A taquito (, Spanish for "small taco"), tacos dorados, rolled taco, or flauta (, Spanish for "flute") is a Mexican food dish that typically consists of a small rolled-up tortilla that contains  filling, including beef, cheese or chicken. The filled tortilla is then crisp-fried or deep-fried. The dish is often topped with condiments such as sour cream and guacamole. Corn tortillas are generally used to make taquitos. The dish is more commonly known as flautas when they are larger than their taquito counterparts, and can be made with either flour or corn tortillas.

History
The taquito or small taco was referred to in the 1917 Preliminary Glossary of New Mexico Spanish, with the word noted as a "Mexicanism" used in New Mexico. The modern definition of a taquito as a rolled-tortilla dish was given in 1929 in a book of stories of Mexican people in the United States aimed at a youth audience, where the dish was noted as a particularly popular offering of railroad station vendors. Taquitos were referred to, without definition, in a 1932 issue of the Los Angeles School Journal.

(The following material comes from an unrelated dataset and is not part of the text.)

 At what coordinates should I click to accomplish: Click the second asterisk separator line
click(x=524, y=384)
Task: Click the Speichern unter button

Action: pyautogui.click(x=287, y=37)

Two Southern California restaurants are often given credit for their roles in the early development of the taquito. Cielito Lindo was founded by Aurora Guerrero in 1934 and located on Olvera Street in Los Angeles. Guerrero's daughter used her taquito recipe in opening chain restaurants in Los Angeles, and soon competitors were selling similar dishes. In San Diego, what would become El Indio Mexican Restaurant, began selling taquitos during World War II, when tortilla factory owner Ralph Pesqueria Sr. was asked by workers at the Consolidated Aircraft Company factory across the street for a portable lunch item. Pesqueria, who used a recipe developed by his Mexican grandmother, has claimed credit for introducing the word "taquito" for the dish.

Taquitos were among the early Mexican food items developed as a frozen food, with Van de Kamp introducing a successful frozen taquito offering by 1976. The United States government has determined that taquitos must contain at least 15% meat.

Crispy fried taquitos sold in Mexico are often called tacos dorados ("golden tacos") or flautas. Typical toppings and sides include cabbage, crema (Mexican sour cream), guacamole, green chili or red chili salsa and crumbled Mexican cheese such as queso fresco.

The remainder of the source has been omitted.